Attorneys General Support Attorney General James' Multi-State Lawsuit To Block T-Mobile And Sprint Megamerger

Attorneys General Support Attorney General James’ Multi-State Lawsuit to Block T-Mobile and Sprint Megamerger

NEW YORK–  Following the filing of a lawsuit yesterday by Attorney General Letitia James and nine other Attorneys General to halt the proposed merger of telecom giants T-Mobile and Sprint, the Attorneys General of California, Connecticut, the District of Columbia, Maryland, Michigan, Mississippi, Virginia, and Wisconsin — all co-plaintiffs in the action — issued the following statements:

“Although T-Mobile and Sprint may be promising faster, better, and cheaper service with this merger, the evidence weighs against it,” said California Attorney General Becerra. “This merger would hurt the most vulnerable Californians and result in a compressed market with fewer choices and higher prices. Along with New York and eight other partner states, we’ve filed a lawsuit to block this merger and protect the residents of our state.”

"Competition in the wireless industry has caused prices to drop and coverage and quality to improve. But the average American household still spends over $1,000 a year on wireless service — way too much,” said Connecticut Attorney General William Tong. “Cell phones are not a luxury or convenience, they are a necessity of modern life for every Connecticut family. We need more competition in the market, not less. Federal antitrust law prohibits mergers that substantially lessen competition, and this proposed merger should be blocked."

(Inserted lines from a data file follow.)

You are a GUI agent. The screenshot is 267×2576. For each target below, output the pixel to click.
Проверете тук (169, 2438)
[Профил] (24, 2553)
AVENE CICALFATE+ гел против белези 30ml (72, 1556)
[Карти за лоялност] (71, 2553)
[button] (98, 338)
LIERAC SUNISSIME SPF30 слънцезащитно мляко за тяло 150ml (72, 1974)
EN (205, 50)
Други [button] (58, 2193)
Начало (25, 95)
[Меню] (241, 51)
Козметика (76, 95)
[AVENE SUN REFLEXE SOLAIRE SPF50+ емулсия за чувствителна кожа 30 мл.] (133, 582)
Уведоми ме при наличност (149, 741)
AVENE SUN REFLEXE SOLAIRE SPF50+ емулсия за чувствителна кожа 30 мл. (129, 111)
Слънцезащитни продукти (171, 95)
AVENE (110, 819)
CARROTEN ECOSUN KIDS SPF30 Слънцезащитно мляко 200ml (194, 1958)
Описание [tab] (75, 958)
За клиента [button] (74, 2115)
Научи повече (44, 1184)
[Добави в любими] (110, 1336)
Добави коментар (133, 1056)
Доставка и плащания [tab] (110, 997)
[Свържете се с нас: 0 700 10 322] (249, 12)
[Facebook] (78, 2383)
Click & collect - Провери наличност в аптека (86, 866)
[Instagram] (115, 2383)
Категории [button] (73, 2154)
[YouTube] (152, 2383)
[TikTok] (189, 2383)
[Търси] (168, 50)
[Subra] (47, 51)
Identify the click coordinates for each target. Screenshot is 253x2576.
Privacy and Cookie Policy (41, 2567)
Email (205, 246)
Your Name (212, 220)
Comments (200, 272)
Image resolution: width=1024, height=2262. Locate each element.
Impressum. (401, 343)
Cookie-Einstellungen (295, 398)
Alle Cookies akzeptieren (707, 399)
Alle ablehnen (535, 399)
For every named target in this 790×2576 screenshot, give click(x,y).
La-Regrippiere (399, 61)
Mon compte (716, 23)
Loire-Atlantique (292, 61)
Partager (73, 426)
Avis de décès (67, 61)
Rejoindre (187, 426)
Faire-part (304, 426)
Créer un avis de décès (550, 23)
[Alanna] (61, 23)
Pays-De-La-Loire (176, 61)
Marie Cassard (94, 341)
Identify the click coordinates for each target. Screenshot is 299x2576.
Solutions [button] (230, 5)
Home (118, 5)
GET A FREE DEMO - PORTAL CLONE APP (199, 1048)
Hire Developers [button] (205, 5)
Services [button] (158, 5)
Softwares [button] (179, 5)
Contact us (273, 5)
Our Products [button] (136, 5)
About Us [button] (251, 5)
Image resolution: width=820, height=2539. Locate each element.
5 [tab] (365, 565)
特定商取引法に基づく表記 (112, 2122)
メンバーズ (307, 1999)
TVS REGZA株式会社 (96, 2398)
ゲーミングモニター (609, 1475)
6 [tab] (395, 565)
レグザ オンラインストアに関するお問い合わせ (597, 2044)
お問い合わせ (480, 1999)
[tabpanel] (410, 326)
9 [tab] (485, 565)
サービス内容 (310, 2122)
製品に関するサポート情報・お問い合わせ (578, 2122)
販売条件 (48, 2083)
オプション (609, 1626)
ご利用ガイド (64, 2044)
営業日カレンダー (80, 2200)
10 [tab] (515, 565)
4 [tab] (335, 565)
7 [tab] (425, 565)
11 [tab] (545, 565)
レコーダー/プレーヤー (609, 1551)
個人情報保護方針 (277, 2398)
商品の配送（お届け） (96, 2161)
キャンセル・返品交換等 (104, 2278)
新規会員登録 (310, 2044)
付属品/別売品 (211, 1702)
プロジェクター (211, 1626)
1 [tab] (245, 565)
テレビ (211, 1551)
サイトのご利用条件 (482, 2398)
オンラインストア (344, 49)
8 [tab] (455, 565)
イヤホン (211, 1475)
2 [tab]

“This anticompetitive merger will harm every District resident with a cell phone plan, especially our lower-income consumers, for whom even a small price increase can mean not having cell service at all,” said District of Columbia Attorney General Karl A. Racine. “If this merger is allowed to go through, it will lead to higher prices and lower quality wireless service across the board for all District consumers, not just those who use Sprint or T-Mobile.”

“The merger of two of the country’s largest cell phone carriers is dangerous for consumers,” said Maryland Attorney General Brian E. Frosh. “Reduced competition in a market that only has four major competitors right now will result in higher prices and fewer options for Marylanders. Millions of Americans depend upon cell phones to stay in touch with family, conduct business, access email and the Internet, and to make emergency 911 calls. American consumers deserve more competition, not less.”

“We cannot sit idly by while two of the biggest companies in the country attempt to join forces, eliminating competition between Sprint and T-Mobile and likely raising prices,” said Michigan Attorney General Dana Nessel. “As the eighth largest mobile wireless consumer market in the United States, we must protect Michigan residents — and every cell phone customer in the country — from a move by corporate players that will enrich their shareholders on the backs of their customers.”

“We’re trying to stop this merger because Mississippi customers would not benefit from the merger, but it would likely increase prices in the long run for them,” said Mississippi Attorney General Jim Hood. “Competition creates a healthy market, and a merger like this one would reduce options for consumers.”

“Mobile phones have, in many ways, become a necessity for people who are looking for a job, pursuing their education, or even just trying to coordinate hectic schedules amongst their family,” said Virginia Attorney General Mark R. Herring. “The cost of mobile phone service has actually dropped significantly in recent years, but this proposed merger would likely lead to increased costs, fewer choices, and less innovation in the market. For many families on a tight budget, a small increase in the cost of their phone plan could be incredibly disruptive and difficult to absorb. We’re going to do what we can to protect Virginians and keep phone bills low.”

“Maintaining strong competition helps keep prices low,” said Wisconsin Attorney General Josh Kaul. “If this proposed merger happens, many Wisconsinites will see increased prices for their cell-phone plans.”